(Saved data entries)
■ ■ ■ ■ ■
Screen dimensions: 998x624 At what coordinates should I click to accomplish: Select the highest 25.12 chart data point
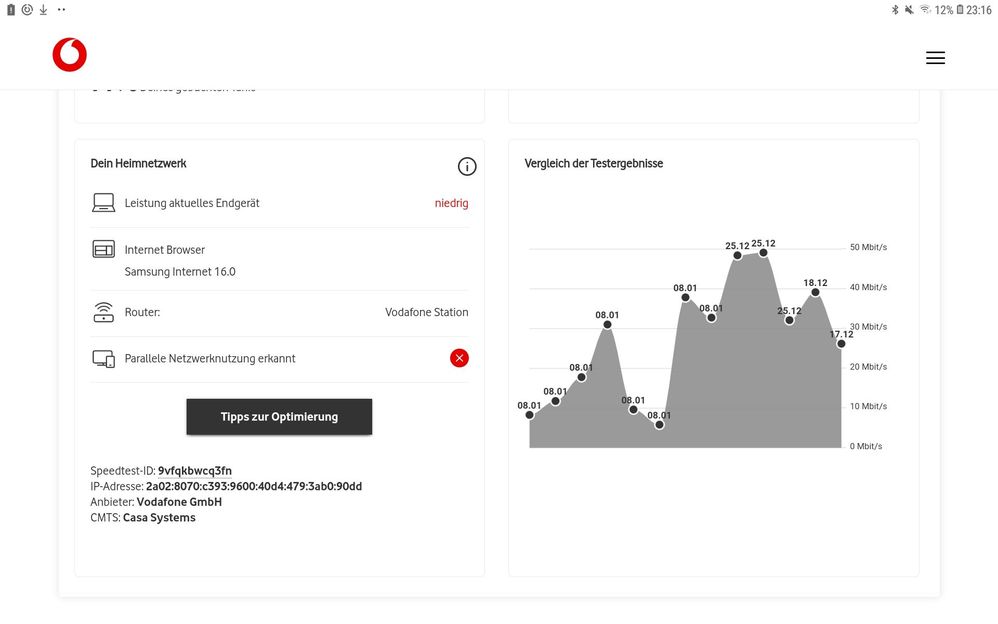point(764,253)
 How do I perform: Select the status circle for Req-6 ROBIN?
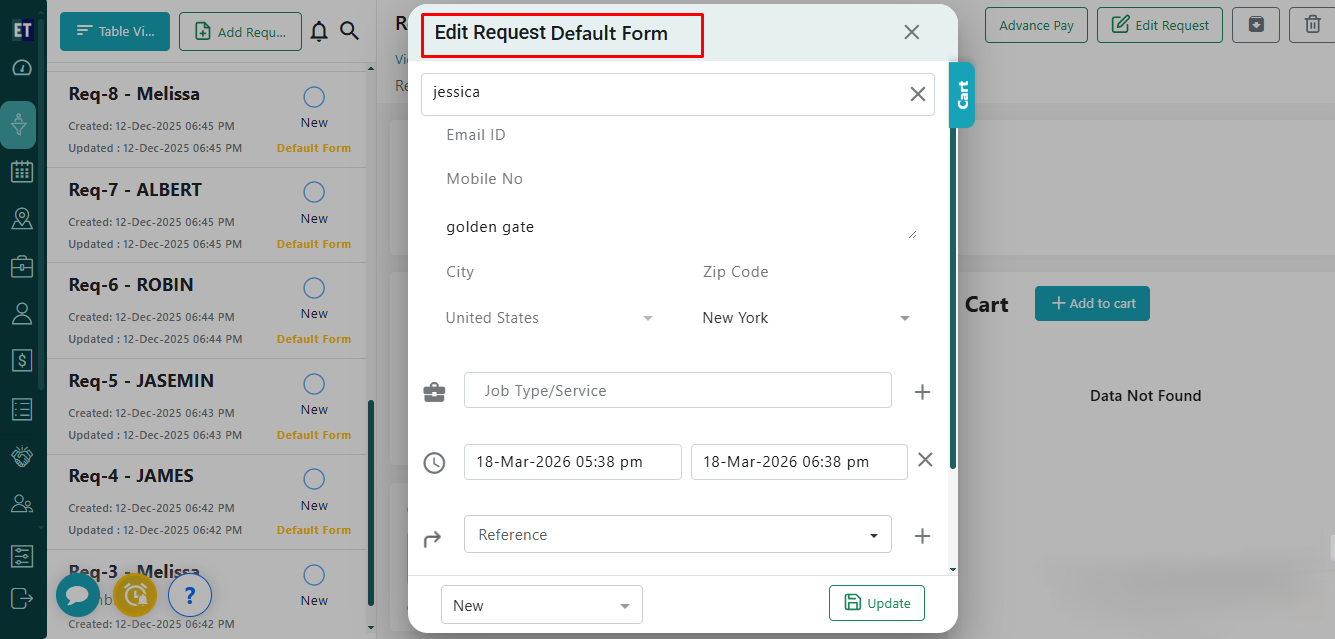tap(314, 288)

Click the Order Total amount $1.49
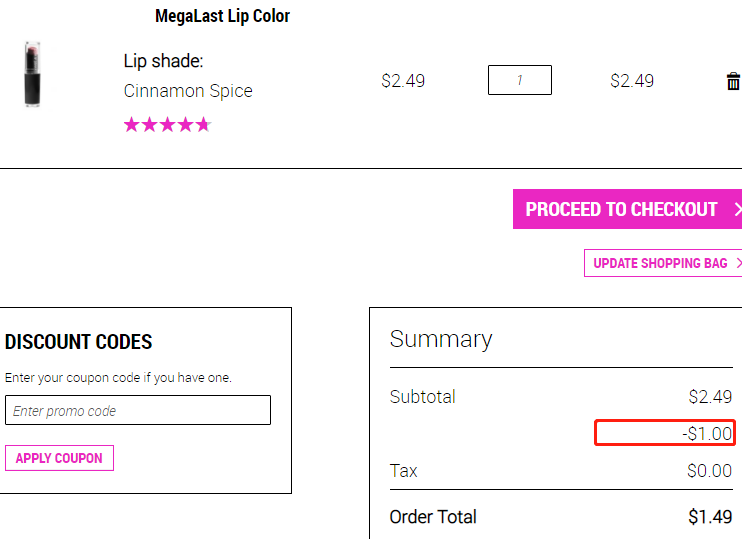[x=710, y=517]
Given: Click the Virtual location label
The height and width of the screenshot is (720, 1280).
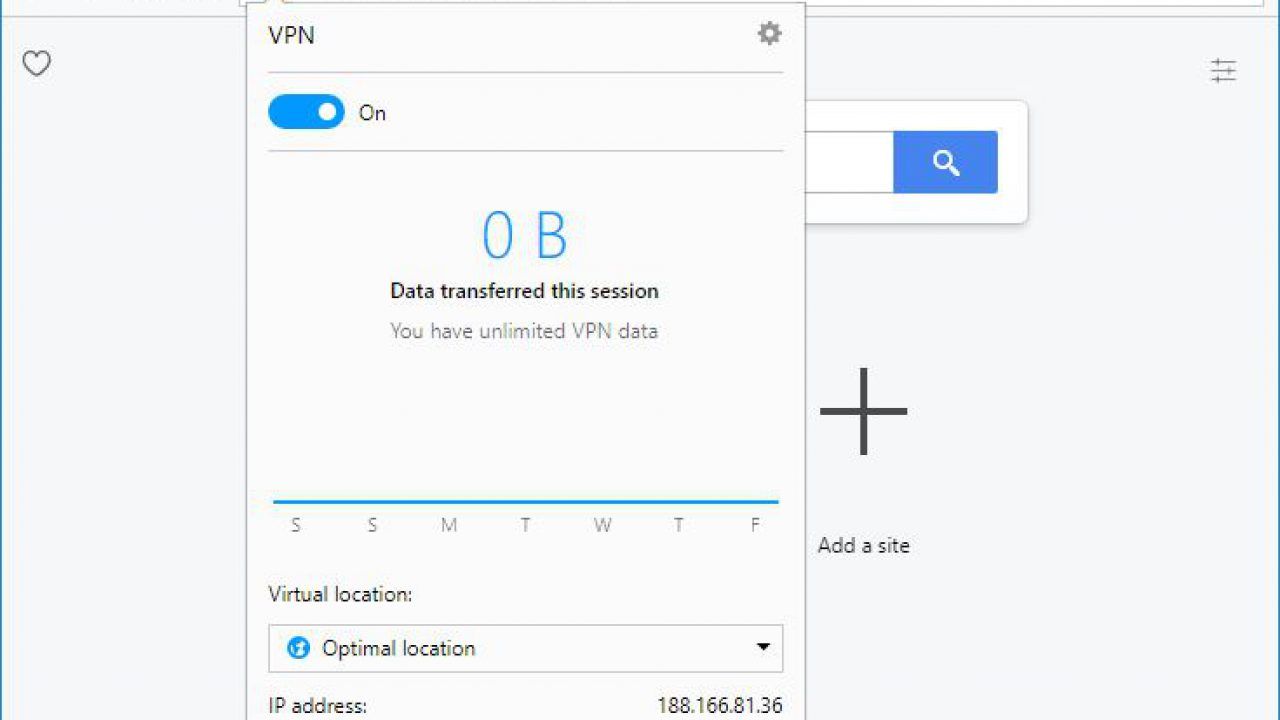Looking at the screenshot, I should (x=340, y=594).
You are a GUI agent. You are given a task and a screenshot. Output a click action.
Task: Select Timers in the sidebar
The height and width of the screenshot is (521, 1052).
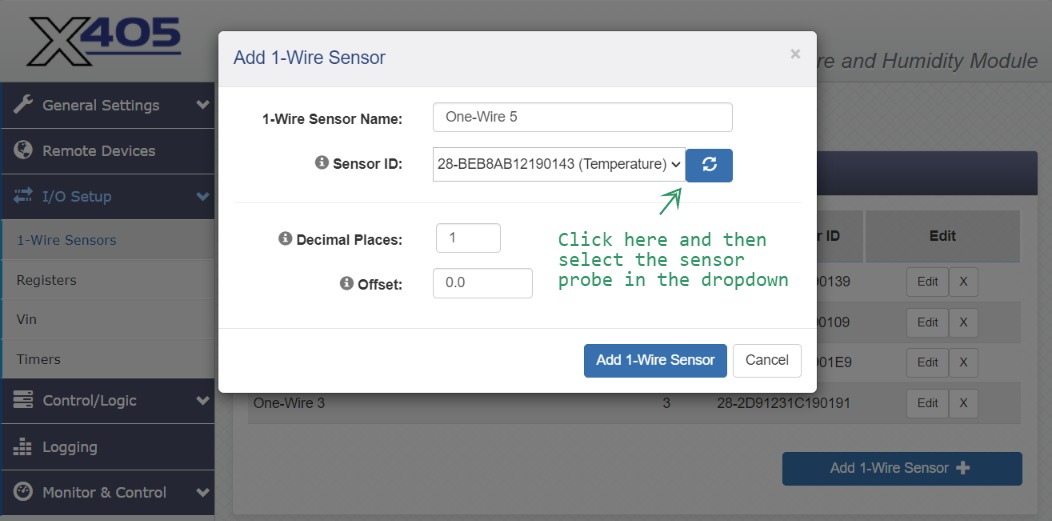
■ ■ ■ ■ ■
- **Exercise description**:
Find the line that contains "Click the Order Total amount $1.49", then write out that line and every line after it through the end of the records, exactly. Leave the pictures out.

- **Completed exercise**:
Click the Order Total amount $1.49
[x=710, y=517]
Given: Click the Virtual location label
The height and width of the screenshot is (720, 1280).
Looking at the screenshot, I should (x=340, y=594).
You are a GUI agent. You are given a task and a screenshot. Output a click action.
Task: Select Timers in the sidebar
The height and width of the screenshot is (521, 1052).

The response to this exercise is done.